De Wert no digo nada


Me preguntan que por qué no he publicado nada sobre el anteproyecto de la LOMCE (Ley Orgánica para la Mejora de la Calidad Educativa). Que qué opino de las reformas propuestas por el PP y, ya de paso, que qué opino de Wert.

Si no he publicado nada es, entre otras cosas, porque no me apetece escribir sobre este tema. Me aburre soberanamente, no les voy a engañar. De José Ignacio Wert opino lo mismo que de todos los ministros de educación: que su cargo no debería existir. Punto. De su persona no opino por qué no le conozco. Pero su cargo es de lo peor que le podría pasar a la educación de un país.

De la LOMCE, sinceramente, poco puedo decir. La he leído en diagonal (ya saben, rapidito y por encima, sin entrar en detalles). De entrada, el nombre ya me parece una tomadura de pelo porque para “mejorar” la calidad educativa debería “haber” alguna calidad educativa. Y no la hay. Es un texto absurdo, lo mismo que todas las leyes anteriores de educación, que sólo contienen parches para tratar de remendar un sistema que está resquebrajado por mil lados diferentes, que no se tiene en pie y que ya no tiene arreglo. Casi nadie responde sinceramente y reflexivamente a la pregunta de para qué sirve el sistema educativo o para qué querríamos que sirviera.

Importa francamente muy poco que junten o separen las asignaturas de ciencias sociales y de ciencias naturales, y que las llamen así o las llamen “conocimiento del medio”, convirtiendo las “soci” y “natus” de toda la vida en un malsonante “cono”. Importa también poco que adoctrinen a los niños en una asignatura llamada “educación para la ciudadanía”, “educación cívica y constitucional” o “formación del espíritu nacional” o que los adoctrinen transversalmente, a través de todas las demás asignaturas, como se hacía en la EGB. Que la escuela sea bilingüe, trilingüe o monolingüe, que haya más o menos horas lectivas, que el bachillerato dure un año, o dos, o tres, o que se pueda elegir la rama de estudio un curso antes o un curso después. Todo eso son cortinas de humo para que no nos fijemos en lo que realmente importa. En la maldad que supone dejar a los niños a merced de los estatólatras de turno, que no se preocupan en absoluto por su bienestar, ni por su educación, ni por su desarrollo personal, ni mucho menos por su futura vida laboral. En la maldad de un sistema rígido que obliga a recluir a los niños en centros de adoctrinamiento durante largas horas y largos años. En la perversión de quienes intentan hacernos creer que lo hacen “por su propio bien”, que la educación tal como ellos la entienden no sólo es necesaria sino que también es buena.

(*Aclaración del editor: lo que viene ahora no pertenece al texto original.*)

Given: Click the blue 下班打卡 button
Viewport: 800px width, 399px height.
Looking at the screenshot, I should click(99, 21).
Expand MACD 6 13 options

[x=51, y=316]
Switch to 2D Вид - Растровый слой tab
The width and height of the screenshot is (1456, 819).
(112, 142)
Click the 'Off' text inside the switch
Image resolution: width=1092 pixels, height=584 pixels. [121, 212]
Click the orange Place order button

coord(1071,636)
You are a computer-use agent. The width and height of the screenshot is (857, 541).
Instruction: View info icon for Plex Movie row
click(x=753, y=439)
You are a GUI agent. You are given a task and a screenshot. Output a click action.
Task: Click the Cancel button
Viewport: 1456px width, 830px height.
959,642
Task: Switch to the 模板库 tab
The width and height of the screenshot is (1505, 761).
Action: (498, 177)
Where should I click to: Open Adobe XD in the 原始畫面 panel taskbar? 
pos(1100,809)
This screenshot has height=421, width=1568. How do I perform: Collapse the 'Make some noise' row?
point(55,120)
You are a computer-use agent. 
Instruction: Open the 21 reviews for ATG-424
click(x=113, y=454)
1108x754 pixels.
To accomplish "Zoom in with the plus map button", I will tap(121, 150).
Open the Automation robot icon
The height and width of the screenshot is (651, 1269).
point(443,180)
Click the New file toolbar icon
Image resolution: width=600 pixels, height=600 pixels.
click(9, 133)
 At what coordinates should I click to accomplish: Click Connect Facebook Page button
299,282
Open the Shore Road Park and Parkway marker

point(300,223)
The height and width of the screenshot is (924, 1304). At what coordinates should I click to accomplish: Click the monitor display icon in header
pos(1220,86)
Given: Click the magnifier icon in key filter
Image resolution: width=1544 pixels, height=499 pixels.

Todos los días recibo emails de familias desesperadas, que han vivido historias horribles en los colegios, y todos los días tengo noticias de funcionarios y empleados públicos que anteponen el cumplimiento de una ley injusta que obliga a escolarizar al bienestar de los niños y las familias, a la consecución del verdadero objetivo de la educación, que es la formación de personas moralmente sanas, libres y felices.

Quienes aceptan que el Estado tenga alguna legitimidad para determinar cómo se ha de educar a los niños, que haya un Ministerio de Educación y una ley orgánica que regule la materia, deberían al menos preguntarse si no les están tomando el pelo estos políticos que, cada vez que llegan al banco azul de la cámara baja le meten mano a la ley en cuestión para dejarla, casi siempre, peor de lo que estaba. Es la reflexión mínima que habría que hacer. Y eso sólo para empezar.